The state of the global supply chain today can be described as volatile, uncertain, complex and ambiguous – also known as a VUCA state. Acknowledging this defines our times and challenges so we can deal with them with more direct and appropriate strategies.  

For instance, distributors can apply the VUCA Prime framework developed by Bob Johansen of the Institute for the Future. This framework identifies the four important traits leaders must have to manage successfully in a VUCA state: vision, understanding, clarity and agility. 

Distributors and their leadership can apply these traits to manage the supply chain and build resiliency when it’s needed most. They put you in more control and enable you to thrive in a VUCA state, a welcome reprieve from years of reacting and hoping for more certainty in the future. 

Learning to thrive in a VUCA state is essential even if the supply chain begins to normalize. Today, the industry has already evolved to adopt new supply chain technology and capabilities standards. Your operations must be able to perform in this new environment. Therefore, your strategy should focus on improving supply chain resilience so you can keep a firm grip on your operations regardless of industry conditions. 

If thriving means having vision, understanding, clarity and agility, it helps to see real-world examples of these traits in action. Since the pandemic began, we’ve helped distributors implement successful strategies tied to these characteristics.  

A New Vision of Supplier Relationships 

Supply itself is one of the most volatile areas in supply chain operations. You can reduce this volatility by improving relationships and communications with suppliers. This improvement helps you gain a more immediate view of supply as it fluctuates, which mitigates the impact of disruption. Better relationships and communications also provide more control and visibility into your current and future product availability. Further, it helps you align priorities to ensure access to products that matter most.  

For example, one distribution executive changed the company vision to view suppliers the same way they view customers – as partners that need to see demonstrated value. As a result, they adapted their strategy to share more data and analytics with suppliers, which immediately provided greater value and forged stronger relationships. 

A Deeper Understanding of Operations 

The pandemic triggered supply chain disruptions that forced distributors to make difficult choices about which items, suppliers and customers to focus on. Many had to base decisions on soft information, such as opinions and personal experiences, which often missed the mark or resulted in lost opportunities.  

A data-driven approach is more effective.

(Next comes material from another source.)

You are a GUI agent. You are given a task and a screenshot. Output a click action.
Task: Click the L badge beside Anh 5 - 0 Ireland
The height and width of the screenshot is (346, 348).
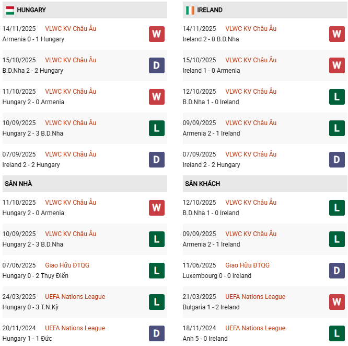[x=337, y=333]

Distributors can use transaction data to understand their operations and make more informed decisions about which items need focused management, which are worth expediting, and which should be negotiated. Often, decisions made using data are not only optimal operationally but also more cost-efficient for suppliers. 

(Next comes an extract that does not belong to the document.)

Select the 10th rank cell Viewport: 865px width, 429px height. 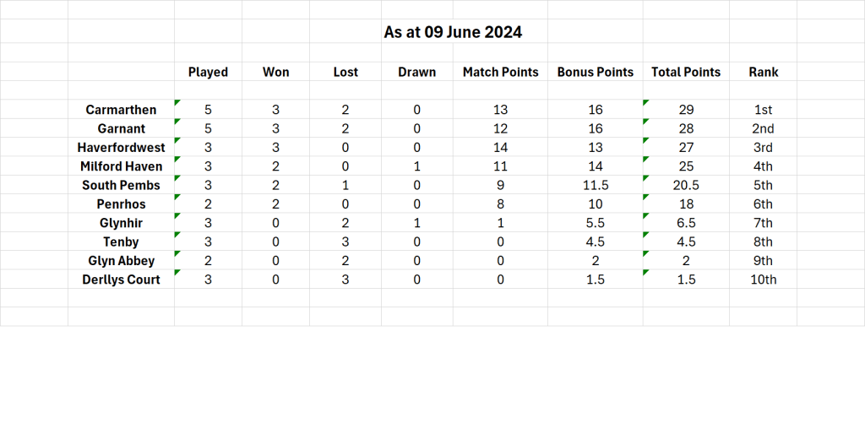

For example, using channel data, a distributor categorized items into three buckets according to their data-proven supply and demand variability: surge, slump and static. Surge items had variability over 10%, and slump items had variability under 10%, while the rest were static. 

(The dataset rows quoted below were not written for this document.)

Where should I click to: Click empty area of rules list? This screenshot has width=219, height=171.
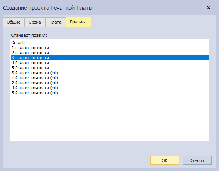pos(110,118)
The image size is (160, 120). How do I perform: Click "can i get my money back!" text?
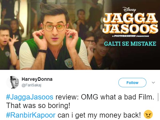pos(99,115)
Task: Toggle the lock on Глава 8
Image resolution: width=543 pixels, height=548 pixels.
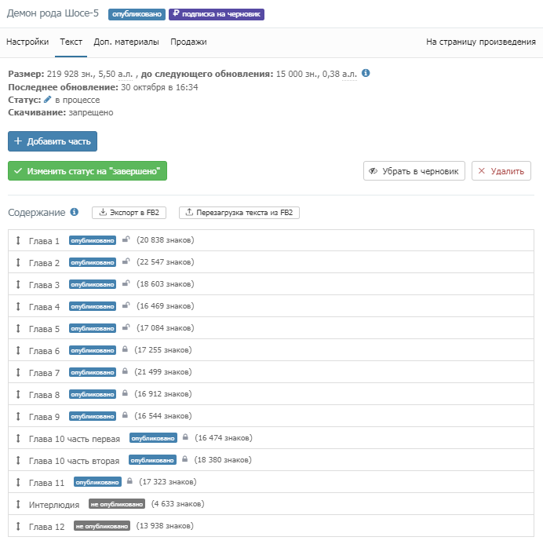Action: 125,394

Clarity Using Supplier Performance 

In distribution, inventory, suppliers and customers are interconnected. When product shortages occur, identifying the next steps can be challenging. Where should you consolidate suppliers? Which products need more diverse sources? How should you manage multi-category suppliers? The best way to make these determinations is to look at supplier performance instead of spend.  

For example, a distributor categorized suppliers based on their performance using annual purchase order data. They identified the ones that had costly inefficiencies, which highlighted the need to diversify sources in specific categories. They were able to apply this across 300 suppliers and 22 product categories. 

Agility from Data-Driven Decision-Making 

Timely decisions make all the difference, but they require readily accessible information. Unfortunately for many distributors, data is ambiguous, siloed and dispersed throughout operations. It’s trapped in different systems and delivered by spreadsheet, which puts distributors at a time disadvantage when supply chain shifts occur.  

Data and analytics are crucial in building supply chain agility. For example, a distributor applied analytics to items, customers and suppliers to gain a clearer view of their operations. In addition, they used stratification to make decisions with the broader picture in mind, reducing ambiguity. 

Secure Success No Matter the Conditions 

Analytics are a perfect starting point to build the traits necessary to thrive in a VUCA state. And being open to what the data tells you eliminates bias from decision-making. An action plan based on facts will help you evolve as the industry evolves and remains volatile, provided that you adopt resiliency-building traits. It’s unclear what the supply chain will look like years from now, but no matter how it unfolds, customer and supplier analytics will set you up for success.